Schiller tra teatro e riflessione estetica

Il teatro

Gli esordi teatrali di Schiller sono sotto il chiaro segno dello Sturm und Drang e il suo primo dramma, I masnadieri, che lo rese improvvisamente famoso, reca l'eloquente epigrafe “In tyrannos!”. Scritto, al pari dei due lavori successivi, in una prosa aspra e tumultuosa, e sostenuto da una tessitura drammatica di grande efficacia, il dramma sfrutta la vicenda tradizionale dei fratelli nemici per offrire un affresco della società dell'epoca e delle sue ingiustizie, sicché la rivolta del protagonista vi assume quasi valore di simbolo. La congiura del Fiesco a Genova, che si muove ancora nella temperie stürmeriana e che tradisce spesso un gusto per l'orrido e l'eccessivo, affronta in modo diretto il conflitto tra repubblicanesimo e tirannide, vivissimo sul declinare del Settecento. Ancora più esplicito si fa il discorso nella successiva tragedia Intrigo e amore (Kabale und Liebe, 1784), che situa in una corrotta corte tedesca del sec.
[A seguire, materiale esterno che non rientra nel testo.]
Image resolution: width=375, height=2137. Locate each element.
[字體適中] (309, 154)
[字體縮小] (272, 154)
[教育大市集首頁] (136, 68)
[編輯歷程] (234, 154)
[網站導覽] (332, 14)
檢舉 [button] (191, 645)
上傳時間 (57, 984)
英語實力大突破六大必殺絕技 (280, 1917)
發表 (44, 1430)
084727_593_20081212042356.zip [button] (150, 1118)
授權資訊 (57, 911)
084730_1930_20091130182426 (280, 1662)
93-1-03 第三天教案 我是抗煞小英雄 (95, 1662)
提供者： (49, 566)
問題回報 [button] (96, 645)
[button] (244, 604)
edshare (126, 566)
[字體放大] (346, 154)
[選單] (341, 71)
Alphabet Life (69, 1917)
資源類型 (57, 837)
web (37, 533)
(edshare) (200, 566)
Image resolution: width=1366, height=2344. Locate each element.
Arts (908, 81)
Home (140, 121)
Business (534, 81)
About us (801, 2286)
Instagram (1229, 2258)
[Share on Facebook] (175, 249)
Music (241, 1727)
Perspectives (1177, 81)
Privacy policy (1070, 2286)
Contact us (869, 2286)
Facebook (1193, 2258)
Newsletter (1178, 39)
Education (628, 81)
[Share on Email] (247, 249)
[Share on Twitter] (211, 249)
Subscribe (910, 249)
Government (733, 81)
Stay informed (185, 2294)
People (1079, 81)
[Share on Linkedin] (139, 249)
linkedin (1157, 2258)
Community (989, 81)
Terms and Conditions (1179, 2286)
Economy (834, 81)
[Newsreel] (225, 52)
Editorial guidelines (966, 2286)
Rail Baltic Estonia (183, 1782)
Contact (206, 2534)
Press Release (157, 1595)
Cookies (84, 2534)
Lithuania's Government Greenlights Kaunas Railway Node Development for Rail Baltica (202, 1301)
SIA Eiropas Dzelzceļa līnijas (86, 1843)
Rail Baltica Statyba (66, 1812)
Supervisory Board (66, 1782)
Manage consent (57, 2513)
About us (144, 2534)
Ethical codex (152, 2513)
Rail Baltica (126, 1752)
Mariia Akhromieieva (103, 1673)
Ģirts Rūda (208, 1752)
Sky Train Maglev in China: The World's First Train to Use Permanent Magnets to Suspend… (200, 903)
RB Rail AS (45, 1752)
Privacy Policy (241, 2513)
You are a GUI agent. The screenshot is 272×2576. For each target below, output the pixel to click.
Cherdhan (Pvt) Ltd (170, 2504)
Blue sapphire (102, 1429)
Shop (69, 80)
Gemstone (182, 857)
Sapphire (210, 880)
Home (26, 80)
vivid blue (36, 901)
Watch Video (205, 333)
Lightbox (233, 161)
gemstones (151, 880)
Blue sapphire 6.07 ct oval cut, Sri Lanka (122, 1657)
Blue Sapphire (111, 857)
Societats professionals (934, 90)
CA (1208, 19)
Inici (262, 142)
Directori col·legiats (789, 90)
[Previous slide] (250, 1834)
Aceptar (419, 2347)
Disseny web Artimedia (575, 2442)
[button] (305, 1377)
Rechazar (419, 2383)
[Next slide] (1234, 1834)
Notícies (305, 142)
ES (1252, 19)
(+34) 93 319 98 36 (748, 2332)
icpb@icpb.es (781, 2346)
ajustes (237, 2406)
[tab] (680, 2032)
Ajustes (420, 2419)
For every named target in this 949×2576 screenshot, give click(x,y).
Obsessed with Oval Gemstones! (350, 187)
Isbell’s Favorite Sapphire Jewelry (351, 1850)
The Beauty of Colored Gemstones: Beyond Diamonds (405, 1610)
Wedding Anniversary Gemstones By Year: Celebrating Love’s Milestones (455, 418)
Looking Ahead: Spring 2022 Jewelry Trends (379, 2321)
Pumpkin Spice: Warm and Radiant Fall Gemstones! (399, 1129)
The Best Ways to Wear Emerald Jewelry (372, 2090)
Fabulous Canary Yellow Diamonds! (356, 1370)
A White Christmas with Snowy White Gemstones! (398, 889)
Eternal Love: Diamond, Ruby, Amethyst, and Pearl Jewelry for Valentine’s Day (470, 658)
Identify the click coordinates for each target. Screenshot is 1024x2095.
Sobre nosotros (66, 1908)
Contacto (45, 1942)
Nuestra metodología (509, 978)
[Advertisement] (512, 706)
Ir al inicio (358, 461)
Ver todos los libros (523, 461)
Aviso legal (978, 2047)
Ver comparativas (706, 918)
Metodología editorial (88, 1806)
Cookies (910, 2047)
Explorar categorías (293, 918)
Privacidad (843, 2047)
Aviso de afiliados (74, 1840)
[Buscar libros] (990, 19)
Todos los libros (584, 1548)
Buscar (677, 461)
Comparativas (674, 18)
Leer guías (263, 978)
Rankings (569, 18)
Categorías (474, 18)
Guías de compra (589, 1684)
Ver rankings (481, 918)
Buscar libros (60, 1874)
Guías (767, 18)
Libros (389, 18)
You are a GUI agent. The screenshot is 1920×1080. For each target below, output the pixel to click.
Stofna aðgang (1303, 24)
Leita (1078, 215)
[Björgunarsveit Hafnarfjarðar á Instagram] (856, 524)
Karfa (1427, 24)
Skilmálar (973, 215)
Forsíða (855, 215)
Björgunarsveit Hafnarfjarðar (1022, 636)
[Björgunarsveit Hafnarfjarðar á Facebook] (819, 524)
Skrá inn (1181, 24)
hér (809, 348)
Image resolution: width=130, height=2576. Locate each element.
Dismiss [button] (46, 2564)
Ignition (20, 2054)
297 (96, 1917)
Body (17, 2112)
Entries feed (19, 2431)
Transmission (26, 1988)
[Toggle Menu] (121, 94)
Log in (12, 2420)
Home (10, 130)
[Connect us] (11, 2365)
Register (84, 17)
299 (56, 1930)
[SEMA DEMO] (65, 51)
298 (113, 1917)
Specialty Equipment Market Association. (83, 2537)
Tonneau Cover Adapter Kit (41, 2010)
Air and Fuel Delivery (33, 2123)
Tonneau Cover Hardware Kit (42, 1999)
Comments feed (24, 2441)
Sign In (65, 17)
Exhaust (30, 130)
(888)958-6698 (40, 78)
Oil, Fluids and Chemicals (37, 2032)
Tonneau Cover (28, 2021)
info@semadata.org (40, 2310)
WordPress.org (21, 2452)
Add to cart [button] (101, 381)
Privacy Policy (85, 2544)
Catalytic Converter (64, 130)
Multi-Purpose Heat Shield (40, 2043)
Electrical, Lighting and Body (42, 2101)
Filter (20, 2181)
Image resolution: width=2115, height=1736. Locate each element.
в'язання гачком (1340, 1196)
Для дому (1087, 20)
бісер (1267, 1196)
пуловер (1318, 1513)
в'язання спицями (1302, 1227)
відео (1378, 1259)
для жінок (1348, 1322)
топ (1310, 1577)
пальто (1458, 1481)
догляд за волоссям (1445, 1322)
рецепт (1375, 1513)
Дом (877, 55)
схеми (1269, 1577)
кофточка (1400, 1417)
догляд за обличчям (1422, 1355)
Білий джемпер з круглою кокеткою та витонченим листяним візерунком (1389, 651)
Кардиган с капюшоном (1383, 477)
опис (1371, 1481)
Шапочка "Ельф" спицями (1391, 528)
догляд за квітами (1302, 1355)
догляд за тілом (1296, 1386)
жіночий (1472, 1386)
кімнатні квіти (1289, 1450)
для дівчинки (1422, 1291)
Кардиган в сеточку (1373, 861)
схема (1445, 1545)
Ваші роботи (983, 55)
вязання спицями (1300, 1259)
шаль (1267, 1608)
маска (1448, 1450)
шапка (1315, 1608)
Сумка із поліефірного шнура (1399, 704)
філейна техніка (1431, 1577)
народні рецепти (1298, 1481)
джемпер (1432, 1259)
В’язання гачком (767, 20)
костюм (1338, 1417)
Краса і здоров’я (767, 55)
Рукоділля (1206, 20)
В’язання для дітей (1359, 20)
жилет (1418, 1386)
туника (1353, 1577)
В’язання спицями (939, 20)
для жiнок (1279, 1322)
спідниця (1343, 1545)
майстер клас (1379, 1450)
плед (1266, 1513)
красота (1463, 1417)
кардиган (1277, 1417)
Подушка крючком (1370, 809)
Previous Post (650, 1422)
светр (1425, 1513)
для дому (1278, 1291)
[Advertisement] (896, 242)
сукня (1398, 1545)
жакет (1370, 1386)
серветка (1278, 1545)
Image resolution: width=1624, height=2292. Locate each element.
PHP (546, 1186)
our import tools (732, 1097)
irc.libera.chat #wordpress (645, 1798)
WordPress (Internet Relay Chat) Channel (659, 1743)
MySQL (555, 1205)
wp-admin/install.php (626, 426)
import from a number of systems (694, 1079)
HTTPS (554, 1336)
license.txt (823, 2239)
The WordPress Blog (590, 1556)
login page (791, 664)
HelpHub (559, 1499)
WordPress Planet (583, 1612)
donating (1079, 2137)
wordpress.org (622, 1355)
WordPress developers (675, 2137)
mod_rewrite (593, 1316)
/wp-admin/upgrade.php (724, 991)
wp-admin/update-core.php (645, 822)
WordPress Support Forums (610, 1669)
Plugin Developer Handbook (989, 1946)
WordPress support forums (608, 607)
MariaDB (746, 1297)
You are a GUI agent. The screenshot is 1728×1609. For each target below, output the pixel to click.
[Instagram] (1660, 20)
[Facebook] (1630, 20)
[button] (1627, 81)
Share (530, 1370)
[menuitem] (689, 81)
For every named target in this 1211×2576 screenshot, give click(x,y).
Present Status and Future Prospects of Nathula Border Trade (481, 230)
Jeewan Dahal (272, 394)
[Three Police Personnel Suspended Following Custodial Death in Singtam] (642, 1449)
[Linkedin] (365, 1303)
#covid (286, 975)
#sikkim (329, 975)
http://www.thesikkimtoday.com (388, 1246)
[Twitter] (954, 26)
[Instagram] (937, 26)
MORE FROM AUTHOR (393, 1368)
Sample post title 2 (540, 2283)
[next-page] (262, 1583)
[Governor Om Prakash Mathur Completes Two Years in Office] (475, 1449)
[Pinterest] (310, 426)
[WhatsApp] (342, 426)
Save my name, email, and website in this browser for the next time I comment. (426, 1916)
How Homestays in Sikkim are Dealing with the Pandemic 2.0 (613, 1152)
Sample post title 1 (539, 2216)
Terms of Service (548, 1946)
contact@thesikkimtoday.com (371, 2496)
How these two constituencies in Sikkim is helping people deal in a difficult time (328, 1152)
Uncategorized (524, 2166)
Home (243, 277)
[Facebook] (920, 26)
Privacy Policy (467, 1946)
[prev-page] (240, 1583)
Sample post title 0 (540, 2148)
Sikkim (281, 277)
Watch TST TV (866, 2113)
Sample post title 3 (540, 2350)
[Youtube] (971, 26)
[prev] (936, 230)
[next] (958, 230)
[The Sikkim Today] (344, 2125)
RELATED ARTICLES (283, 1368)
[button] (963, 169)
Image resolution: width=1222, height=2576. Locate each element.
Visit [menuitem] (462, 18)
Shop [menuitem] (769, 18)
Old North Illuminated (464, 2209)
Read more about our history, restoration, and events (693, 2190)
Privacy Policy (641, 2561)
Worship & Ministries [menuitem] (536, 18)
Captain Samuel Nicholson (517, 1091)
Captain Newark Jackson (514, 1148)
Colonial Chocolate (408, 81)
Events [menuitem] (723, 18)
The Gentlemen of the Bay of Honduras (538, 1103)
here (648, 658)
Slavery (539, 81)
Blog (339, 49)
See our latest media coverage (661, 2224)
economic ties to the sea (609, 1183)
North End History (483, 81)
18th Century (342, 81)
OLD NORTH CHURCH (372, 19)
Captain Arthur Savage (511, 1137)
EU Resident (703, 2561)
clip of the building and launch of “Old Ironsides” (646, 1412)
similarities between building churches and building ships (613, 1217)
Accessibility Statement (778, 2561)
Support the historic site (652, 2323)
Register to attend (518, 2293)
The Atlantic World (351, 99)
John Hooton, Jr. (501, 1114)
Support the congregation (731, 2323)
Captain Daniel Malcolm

XVIII l'amara vicenda dell'amore impossibile tra una borghese e il figlio di un onnipotente ministro.

Don Carlos, la prima tragedia in versi di Schiller, ebbe una gestazione lunga e complessa: dopo una prima redazione in prosa (1783) l'autore, su sollecitazione di Wieland, provvide a versificarla in pentametri giambici (1785-87). L'oscura vicenda del principe spagnolo subisce qui una reinterpretazione politica che fa di lui un paladino della libertà delle Fiandre; gli viene affiancato il marchese di Posa, generoso portavoce di una speranza illuministica di conciliazione tra libertà morale e mondo politico, mentre Filippo II giganteggia nella sua solitudine di tiranno.

Un decennio intercorre tra quest'opera e la successiva trilogia di Wallenstein composta da Il campo di Wallenstein (Wallensteins Lager), I Piccolomini (Die Piccolomini) e La morte di Wallenstein (Wallensteins Tod) e ambientata al tempo della guerra dei Trent'anni. L'ambizioso, machiavellico generale dell'imperatore, aperto alla superstizione e preda delle oscillazioni dell'irrazionale, sperimenta le profonde connessioni esistenti fra destino e carattere, libertà dell'immaginazione individuale e peso atroce delle circostanze reali, derubando degli ideali e spingendo indirettamente alla morte anche il puro e fiducioso Max Piccolomini; ma bellezza e moralità, che sono tutt'uno, sulla terra sono destinate a perire.

Il conflitto tra moralità e politica, della cui inconciliabilità Schiller era ormai persuaso, ricompare nella sua opera teatrale forse più felice, la Maria Stuarda. Alla grandiosa scena centrale, in cui si affrontano a viso aperto Maria ed Elisabetta d'Inghilterra, segue la condanna a morte di Maria, che sconfitta sul piano politico vince però su quello morale. La regina di Scozia, colpevole della morte del secondo marito (ma non della congiura contro Elisabetta), accetta l'ingiusta pena di morte che Elisabetta le infligge come punizione per un'altra colpa più complessa, quella di un temperamento ardente e sensuale, e assurge, morendo, alla vera regalità. Meno felici le due opere successive. La “tragedia romantica” La pulzella d'Orléans (Die Jungfrau von Orléans, 1802) è pensata in polemica con Voltaire, denigratore della leggendaria figura e dei suoi miracoli, ma è tanto spettacolare quanto superficiale ed estrinseca nello stile. La sposa di Messina (Die Braut von Messina, 1803) è modellata meccanicamente sulla tragedia sofoclea con l'intervento continuo del coro nell'azione, e costruita su una vicenda che con troppa evidenza risente dell'Edipo re.

L'ultima opera teatrale compiuta di Schiller è il Guglielmo Tell, che con grande senso scenico e con ammirevole semplicità di dizione poetica rappresenta la vicenda del leggendario artefice della libertà svizzera; più nostalgica d'immaginarie trascorse libertà popolari che della rivoluzione moderna, la tragedia stempera la voce del protagonista nella voce della collettività assetata d'indipendenza dallo straniero.

Il teatro di Schiller, tanto quello giovanile quanto quello classico della maturità, è a tutt'oggi ben vivo sulle scene tedesche ed estere: ciò è dovuto non solo alla grande efficacia della struttura drammatica (certo superiore a quella del teatro di Goethe), ma anche alla ricchezza e complessità dei caratteri, dotati di una profondità che essi serbano lungo tutto lo svolgimento dell'azione.